Omit the images. Restate all of the records word for word.

**** RECORDS FOR THIS EXERCISE

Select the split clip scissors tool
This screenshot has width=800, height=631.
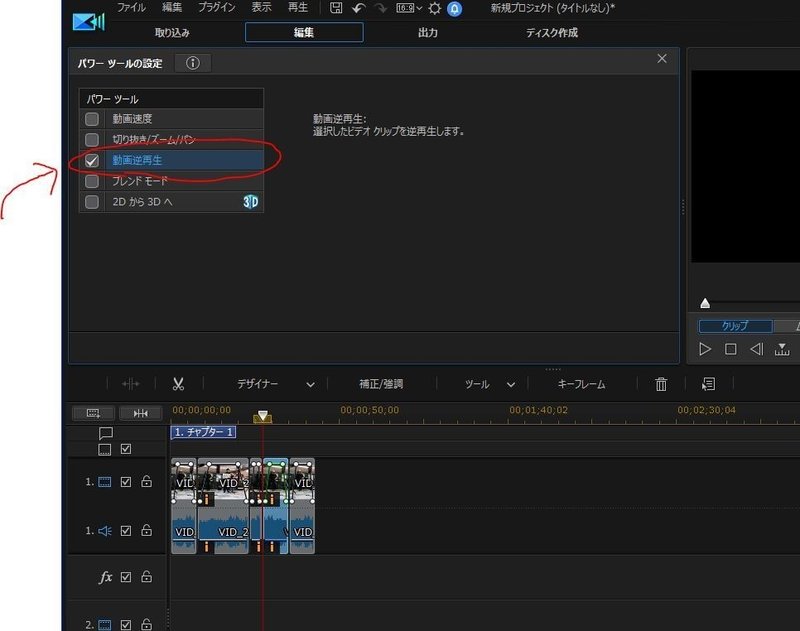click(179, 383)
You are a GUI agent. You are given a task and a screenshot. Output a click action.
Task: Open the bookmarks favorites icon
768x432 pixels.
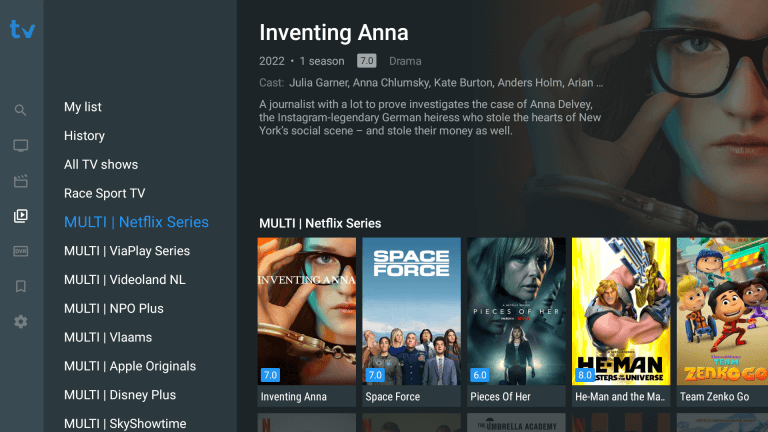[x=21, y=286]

********

> **SOLUTION**
Select the split clip scissors tool
This screenshot has width=800, height=631.
click(179, 383)
You are a GUI agent. You are given a task and a screenshot. Output a click action.
Task: Open the bookmarks favorites icon
768x432 pixels.
[x=21, y=286]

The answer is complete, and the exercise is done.